Il gioco del calcio rimaneva il suo principale interesse e non vi avrebbe mai rinunciato, ma aveva imparato a godere di altri raffinati piaceri.
La musica classica si era rivelata una insperata fonte di divertimento per lui e il suo musicista preferito era Richard Wagner.
Le sue melodie riuscivano a stuzzicare la sua fantasia e a evocare le immagini di un mondo sublime, popolato di dame e cavalieri.
Ed egli era desideroso di lasciarsi avviluppare dalla magia di quelle note.

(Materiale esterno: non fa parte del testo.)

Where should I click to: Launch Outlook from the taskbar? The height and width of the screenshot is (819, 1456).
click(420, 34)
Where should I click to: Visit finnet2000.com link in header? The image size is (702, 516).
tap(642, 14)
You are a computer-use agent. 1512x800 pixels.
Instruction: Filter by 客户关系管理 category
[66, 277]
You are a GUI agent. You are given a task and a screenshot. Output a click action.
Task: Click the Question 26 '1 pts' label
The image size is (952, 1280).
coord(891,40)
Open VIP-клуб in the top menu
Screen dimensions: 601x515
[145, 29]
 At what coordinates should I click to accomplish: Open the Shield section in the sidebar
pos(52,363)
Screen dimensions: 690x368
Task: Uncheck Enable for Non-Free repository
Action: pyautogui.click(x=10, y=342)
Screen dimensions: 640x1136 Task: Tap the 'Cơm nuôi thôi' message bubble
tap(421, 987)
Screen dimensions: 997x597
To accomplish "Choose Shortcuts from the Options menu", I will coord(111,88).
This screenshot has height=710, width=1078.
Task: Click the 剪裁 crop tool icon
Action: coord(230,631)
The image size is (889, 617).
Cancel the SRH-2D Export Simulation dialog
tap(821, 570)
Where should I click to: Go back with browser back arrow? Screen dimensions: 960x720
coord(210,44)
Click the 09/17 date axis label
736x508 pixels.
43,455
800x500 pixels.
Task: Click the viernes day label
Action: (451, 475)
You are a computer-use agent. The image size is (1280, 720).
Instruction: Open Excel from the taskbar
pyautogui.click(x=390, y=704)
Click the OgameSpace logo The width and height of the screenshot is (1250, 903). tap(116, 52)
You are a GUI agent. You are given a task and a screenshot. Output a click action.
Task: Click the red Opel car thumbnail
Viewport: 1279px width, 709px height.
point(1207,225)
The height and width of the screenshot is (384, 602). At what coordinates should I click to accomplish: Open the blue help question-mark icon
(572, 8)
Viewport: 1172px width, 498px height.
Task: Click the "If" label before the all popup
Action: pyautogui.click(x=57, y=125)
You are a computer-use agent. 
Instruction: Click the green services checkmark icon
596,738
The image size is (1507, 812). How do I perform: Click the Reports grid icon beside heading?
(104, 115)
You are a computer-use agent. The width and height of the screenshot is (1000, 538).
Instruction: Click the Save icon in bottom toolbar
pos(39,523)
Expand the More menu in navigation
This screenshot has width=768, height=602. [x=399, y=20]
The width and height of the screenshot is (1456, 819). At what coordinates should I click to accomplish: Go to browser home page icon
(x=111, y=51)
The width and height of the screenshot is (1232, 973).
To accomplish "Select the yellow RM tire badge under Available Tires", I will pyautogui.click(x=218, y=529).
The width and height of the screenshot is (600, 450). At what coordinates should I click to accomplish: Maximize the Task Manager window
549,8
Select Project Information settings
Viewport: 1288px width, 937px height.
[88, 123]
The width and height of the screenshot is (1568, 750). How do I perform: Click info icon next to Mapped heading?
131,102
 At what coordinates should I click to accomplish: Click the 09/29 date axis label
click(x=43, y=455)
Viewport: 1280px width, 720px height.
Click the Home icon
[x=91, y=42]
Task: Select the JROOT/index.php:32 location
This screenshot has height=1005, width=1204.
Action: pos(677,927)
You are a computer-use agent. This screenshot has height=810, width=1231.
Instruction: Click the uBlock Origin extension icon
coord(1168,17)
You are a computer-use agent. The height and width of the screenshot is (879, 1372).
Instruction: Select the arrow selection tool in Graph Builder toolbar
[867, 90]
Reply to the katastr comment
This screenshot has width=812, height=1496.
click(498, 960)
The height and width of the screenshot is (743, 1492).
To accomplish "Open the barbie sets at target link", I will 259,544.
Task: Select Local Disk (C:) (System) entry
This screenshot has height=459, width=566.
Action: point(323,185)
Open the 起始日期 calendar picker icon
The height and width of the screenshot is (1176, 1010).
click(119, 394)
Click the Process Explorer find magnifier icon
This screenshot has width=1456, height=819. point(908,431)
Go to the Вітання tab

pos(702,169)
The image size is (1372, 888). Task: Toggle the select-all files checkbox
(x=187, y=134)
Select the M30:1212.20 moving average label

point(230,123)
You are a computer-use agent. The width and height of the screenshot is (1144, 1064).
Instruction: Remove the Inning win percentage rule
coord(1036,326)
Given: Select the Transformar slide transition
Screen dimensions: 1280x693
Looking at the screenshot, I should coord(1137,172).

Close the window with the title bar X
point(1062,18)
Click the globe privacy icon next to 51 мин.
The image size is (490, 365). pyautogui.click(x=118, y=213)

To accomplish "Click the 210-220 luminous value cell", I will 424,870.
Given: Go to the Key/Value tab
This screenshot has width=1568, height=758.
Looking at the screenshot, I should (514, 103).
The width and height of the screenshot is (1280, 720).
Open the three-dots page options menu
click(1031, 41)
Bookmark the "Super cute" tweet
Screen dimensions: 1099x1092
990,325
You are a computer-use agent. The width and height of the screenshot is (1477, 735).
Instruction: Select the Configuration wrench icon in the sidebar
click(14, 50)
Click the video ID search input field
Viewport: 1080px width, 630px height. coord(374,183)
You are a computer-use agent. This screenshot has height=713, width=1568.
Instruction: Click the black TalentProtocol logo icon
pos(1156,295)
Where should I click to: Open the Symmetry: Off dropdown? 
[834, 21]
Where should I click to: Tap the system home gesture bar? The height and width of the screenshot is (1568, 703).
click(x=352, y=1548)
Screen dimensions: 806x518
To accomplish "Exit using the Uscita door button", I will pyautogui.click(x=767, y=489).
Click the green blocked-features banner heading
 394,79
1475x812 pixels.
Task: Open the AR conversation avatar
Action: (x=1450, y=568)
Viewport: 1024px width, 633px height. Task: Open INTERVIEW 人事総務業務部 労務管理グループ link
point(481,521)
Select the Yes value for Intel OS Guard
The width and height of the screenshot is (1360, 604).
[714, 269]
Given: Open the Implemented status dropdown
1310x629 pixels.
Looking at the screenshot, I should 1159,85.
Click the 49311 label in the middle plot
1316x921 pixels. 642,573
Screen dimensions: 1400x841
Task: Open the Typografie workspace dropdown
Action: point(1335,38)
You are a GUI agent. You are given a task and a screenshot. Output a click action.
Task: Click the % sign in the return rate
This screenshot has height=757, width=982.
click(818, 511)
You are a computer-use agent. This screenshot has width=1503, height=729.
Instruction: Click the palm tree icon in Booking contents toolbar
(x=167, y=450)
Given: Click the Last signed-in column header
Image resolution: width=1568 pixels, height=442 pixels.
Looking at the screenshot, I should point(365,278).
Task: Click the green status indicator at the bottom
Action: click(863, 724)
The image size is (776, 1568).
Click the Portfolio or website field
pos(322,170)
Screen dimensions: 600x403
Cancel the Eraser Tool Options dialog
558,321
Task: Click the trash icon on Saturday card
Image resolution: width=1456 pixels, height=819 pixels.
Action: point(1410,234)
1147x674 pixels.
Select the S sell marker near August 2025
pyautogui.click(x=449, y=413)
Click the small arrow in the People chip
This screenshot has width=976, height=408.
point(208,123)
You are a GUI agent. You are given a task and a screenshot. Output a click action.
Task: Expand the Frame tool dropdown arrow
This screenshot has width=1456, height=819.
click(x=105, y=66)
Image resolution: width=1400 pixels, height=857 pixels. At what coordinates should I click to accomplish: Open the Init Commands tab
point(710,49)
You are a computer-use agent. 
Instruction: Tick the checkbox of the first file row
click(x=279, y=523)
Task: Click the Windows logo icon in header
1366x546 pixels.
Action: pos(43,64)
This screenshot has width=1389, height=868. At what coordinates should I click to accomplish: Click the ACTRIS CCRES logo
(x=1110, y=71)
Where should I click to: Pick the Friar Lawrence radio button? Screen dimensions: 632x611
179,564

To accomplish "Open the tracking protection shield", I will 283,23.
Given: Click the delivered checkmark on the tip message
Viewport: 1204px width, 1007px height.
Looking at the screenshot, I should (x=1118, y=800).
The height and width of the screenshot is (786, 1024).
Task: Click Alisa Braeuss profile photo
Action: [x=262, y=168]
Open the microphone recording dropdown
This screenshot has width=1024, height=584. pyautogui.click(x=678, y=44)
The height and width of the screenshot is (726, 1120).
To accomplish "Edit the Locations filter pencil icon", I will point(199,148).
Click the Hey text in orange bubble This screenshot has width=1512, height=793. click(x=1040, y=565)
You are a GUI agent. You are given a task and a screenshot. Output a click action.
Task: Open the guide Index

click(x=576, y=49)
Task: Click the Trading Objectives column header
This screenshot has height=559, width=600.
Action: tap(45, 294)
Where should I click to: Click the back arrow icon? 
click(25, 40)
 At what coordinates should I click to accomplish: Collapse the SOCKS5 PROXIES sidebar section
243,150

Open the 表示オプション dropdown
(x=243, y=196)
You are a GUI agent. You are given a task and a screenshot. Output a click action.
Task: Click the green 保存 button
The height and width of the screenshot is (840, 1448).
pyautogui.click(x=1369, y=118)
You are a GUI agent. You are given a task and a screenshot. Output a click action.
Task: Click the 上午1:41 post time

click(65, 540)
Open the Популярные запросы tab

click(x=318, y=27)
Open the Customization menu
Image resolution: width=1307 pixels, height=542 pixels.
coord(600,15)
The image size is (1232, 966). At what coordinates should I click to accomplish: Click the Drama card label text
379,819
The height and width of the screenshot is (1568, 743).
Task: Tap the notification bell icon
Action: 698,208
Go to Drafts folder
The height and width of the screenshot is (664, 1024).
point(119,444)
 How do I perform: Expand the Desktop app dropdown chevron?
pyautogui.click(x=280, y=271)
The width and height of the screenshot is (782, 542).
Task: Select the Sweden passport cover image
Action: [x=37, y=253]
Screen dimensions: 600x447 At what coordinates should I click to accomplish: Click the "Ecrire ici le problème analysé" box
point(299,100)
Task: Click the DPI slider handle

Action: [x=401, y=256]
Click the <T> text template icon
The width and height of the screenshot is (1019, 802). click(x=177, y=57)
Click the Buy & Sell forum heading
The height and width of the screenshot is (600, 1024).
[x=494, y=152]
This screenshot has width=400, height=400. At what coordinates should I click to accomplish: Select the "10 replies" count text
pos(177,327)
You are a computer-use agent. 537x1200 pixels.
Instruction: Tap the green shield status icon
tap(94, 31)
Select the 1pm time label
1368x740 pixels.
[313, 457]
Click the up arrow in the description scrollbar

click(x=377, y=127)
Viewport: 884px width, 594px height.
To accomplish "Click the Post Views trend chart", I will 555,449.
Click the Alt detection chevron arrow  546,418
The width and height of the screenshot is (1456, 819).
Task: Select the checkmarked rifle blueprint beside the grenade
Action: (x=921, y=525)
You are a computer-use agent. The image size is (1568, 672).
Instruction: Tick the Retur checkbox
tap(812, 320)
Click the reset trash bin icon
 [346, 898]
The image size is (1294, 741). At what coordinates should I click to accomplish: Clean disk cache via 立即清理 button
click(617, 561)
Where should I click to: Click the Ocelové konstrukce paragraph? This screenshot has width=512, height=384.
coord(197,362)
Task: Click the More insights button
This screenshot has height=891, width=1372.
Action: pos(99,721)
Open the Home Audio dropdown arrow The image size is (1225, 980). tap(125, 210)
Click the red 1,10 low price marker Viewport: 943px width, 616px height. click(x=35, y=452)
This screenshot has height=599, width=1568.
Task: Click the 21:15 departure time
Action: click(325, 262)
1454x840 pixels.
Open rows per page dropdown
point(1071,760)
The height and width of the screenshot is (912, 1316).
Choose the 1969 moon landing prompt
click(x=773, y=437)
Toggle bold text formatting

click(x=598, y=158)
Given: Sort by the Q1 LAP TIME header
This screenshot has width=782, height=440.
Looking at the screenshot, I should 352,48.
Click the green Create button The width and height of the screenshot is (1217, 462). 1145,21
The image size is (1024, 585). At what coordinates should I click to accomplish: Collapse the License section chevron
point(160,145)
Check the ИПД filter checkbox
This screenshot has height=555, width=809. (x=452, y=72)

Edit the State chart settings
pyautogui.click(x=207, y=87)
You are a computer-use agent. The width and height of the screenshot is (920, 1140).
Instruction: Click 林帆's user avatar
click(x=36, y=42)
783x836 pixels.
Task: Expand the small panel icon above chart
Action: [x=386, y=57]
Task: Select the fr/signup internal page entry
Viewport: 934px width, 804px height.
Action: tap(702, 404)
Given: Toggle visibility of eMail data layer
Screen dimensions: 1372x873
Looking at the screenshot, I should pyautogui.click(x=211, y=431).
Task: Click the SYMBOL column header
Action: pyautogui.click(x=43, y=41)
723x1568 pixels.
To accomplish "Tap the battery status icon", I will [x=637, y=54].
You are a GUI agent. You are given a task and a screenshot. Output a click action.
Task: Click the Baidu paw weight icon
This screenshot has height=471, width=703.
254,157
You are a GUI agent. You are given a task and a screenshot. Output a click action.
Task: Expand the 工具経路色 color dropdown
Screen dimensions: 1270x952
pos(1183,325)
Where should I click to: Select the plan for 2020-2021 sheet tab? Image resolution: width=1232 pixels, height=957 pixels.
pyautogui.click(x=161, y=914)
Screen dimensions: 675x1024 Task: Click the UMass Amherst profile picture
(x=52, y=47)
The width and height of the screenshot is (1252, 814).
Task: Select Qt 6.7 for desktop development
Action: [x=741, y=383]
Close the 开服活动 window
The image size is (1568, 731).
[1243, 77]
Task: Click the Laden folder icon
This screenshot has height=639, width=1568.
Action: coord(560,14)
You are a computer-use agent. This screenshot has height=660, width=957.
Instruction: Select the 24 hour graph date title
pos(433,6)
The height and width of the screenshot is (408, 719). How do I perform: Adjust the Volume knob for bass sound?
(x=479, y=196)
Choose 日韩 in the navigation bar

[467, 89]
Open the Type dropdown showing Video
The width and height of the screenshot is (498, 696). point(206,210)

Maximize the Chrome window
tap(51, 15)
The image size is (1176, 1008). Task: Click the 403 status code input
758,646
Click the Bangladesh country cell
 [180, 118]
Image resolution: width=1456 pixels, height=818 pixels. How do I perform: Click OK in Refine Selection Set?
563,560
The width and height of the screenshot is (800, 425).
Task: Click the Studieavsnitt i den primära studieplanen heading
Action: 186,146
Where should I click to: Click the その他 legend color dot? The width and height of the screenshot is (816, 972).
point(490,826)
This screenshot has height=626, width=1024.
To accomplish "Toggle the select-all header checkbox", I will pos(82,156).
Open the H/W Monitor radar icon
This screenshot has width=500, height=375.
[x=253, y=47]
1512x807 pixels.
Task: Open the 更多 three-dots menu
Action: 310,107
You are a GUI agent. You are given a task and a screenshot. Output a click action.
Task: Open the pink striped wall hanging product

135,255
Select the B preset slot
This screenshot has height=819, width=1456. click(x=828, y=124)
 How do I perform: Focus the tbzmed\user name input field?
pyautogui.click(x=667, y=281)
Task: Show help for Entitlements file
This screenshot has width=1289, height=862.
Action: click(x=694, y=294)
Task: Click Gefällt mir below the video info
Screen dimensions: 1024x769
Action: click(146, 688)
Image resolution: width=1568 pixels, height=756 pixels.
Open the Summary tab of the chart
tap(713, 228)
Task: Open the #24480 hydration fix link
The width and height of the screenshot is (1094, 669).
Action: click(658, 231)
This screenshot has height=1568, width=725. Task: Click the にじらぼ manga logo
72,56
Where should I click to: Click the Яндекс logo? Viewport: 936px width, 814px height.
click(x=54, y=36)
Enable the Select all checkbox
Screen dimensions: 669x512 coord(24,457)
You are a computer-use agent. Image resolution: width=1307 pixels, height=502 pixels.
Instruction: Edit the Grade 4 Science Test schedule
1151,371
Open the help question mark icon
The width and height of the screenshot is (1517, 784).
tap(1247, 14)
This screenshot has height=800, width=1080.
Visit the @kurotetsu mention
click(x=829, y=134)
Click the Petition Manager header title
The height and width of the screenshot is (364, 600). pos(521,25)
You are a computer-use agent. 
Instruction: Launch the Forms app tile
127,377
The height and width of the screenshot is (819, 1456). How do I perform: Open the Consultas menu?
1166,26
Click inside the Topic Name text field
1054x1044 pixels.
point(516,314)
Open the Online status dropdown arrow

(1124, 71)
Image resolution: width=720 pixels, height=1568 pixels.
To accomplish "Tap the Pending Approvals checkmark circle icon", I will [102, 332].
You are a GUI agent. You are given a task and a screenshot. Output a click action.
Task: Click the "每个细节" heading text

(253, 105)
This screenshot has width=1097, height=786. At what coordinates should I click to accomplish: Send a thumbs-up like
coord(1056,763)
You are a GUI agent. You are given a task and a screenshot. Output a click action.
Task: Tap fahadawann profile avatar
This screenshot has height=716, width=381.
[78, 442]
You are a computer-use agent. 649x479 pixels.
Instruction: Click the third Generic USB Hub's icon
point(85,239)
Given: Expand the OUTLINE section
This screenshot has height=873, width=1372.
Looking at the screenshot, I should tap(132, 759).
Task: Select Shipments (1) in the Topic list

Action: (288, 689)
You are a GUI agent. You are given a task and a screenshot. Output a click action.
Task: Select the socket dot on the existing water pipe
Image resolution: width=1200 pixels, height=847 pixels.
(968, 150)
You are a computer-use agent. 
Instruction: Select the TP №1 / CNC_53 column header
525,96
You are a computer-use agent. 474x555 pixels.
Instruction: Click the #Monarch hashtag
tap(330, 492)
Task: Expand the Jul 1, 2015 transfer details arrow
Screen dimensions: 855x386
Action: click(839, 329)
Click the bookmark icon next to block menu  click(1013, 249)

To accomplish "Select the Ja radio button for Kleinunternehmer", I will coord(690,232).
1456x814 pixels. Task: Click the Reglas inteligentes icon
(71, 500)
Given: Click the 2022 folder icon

Ad un tratto, da una strada laterale , apparve un motociclista, in sella ad una Ducati rossa.
Genzo sbarrò gli occhi, sorpreso. Impallidì.
Poi, strinse le mani sul volante e premette il piede sul freno. No, doveva impedire una tragedia!
L’auto, tuttavia, non si fermò e investì la Ducati.
La moto cadde e il corpo del motociclista venne sbalzato a diversi metri di distanza.
L’energia dell’impatto piegò il metallo del paraurti e il parabrezza, con un forte scricchiolio, si infranse.
Il braccio destro del giovane si piegò in un angolo innaturale e l’osso squarciò la pelle.
Poco dopo, l’atleta nipponico si accasciò sul volante, quasi privo di conoscenza. Era dunque finita?
Sarebbero morti insieme?
La BMW, con un lungo, fastidioso stridio, si fermò, lasciando solchi neri sull’asfalto.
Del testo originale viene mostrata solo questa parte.